Ungewöhnlich ist das Argument der „fehlenden rechtlichen Grundlage“ auch, weil das AMS gegenüber seinen Leistungsempfängern ganz anders argumentierte: Nämlich mit einer fehlenden Neuberechnung, die noch anzustellen sei und derentwegen sich alles verzögere.
AMS-Schreiben vom 26. Februar an einen Betroffenen. Von „fehlender rechtlicher Grundlage“ ist im Schreiben jedenfalls keine Rede.
„Auf Ärmste vergisst man“
Bezieher der Notstandshilfe bestätigen gegenüber ZackZack, dass die Jänner-Aufstockung nach wie vor ausständig sei. Je nach früherem Einkommen sind es kleinere zweistellige Beträge bis hin zu einigen hundert Euro, die nun mit drei Monaten Verspätung kommen sollen.
Das AMS machte ZackZack gegenüber keine konkreten Angaben, wie viele Menschen von der verspäteten Aufstockung betroffen sind. Im November 2020 betrug die Zahl der Notstandshilfe-Bezieher rund 194.000, die aktuelle Zahl dürfte deutlich höher liegen. Schließlich rutschten in den letzten Monaten viele, die im Frühling 2020 aufgrund Corona den Job verloren hatten, in die Notstandshilfe.
Auch wenn nun versichert wird, dass das Geld „in wenigen Tagen“ auf dem Konto der Betroffenen sein wird, sind viele verärgert. „Alle kassieren Hilfen, und auf die Ärmsten vergisst man halt einfach“, sagt ein Langzeitarbeitsloser gegenüber ZackZack.

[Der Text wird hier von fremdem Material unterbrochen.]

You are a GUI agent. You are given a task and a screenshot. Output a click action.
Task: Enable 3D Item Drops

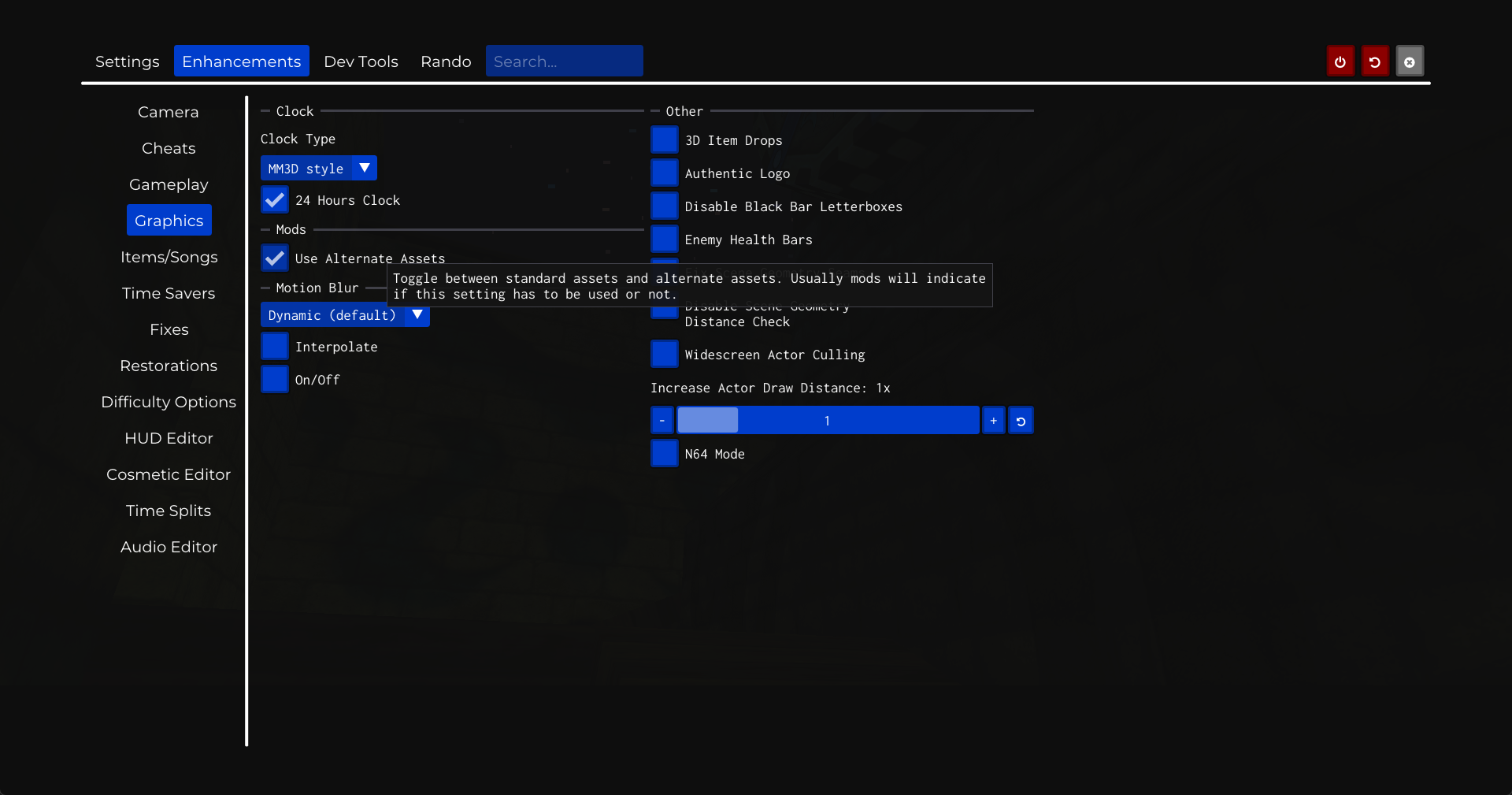665,140
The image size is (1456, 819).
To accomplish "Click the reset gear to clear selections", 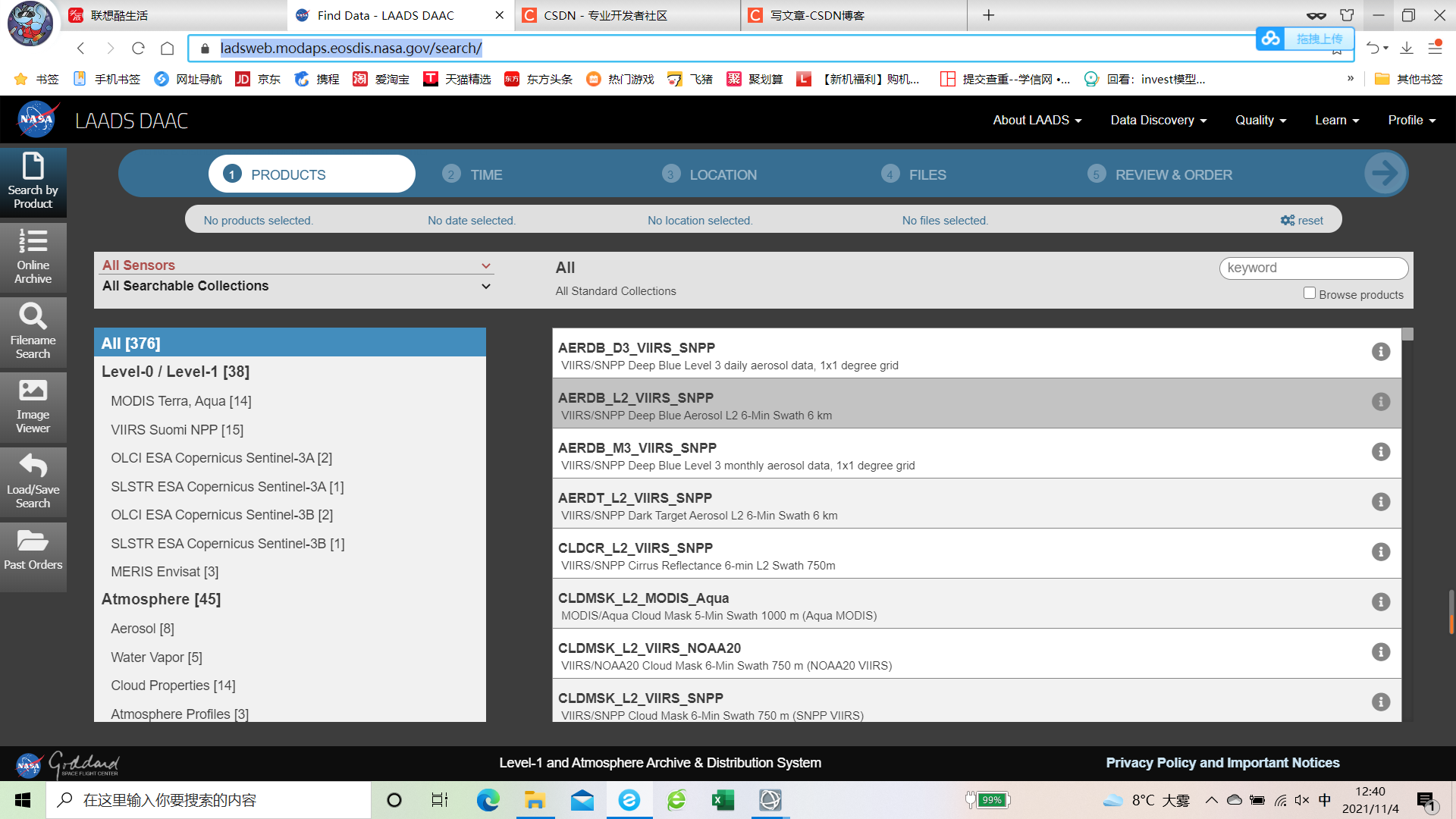I will click(1301, 220).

„Leider haben Arbeitslose in Österreich keine Lobby. Was schlimm ist, weil es sehr viele betrifft. Die Mahnspesen für offene Rechnungen kommen knallhart. Das erhöhte Arbeitslosengeld aber erst irgendwann, um Monate verspätet“,
sagt eine andere Betroffene.
Aufstockung endet demnächst
Und auch künftige „Unregelmäßigkeiten“ sind vorprogrammiert. AMS-Chef Kopf verweist in seiner Antwort auch auf den Gesetzgeber. Die jetzige Regelung läuft Ende März aus, einen aktuellen SPÖ-Entschließungsantrag auf Verlängerung bis Ende Juni lehnten die Regierungsparteien im Parlament ab.
Warum die Aufstockung nicht verlängert wird, wollten sowohl die Arbeitssprecher August Wöginger (ÖVP), Markus Koza (Grüne), als auch Arbeitsminister Martin Kocher (ÖVP) nicht beantworten. Inmitten der Coronakrise gibt es keine finanzielle Planbarkeit für Arbeitslose.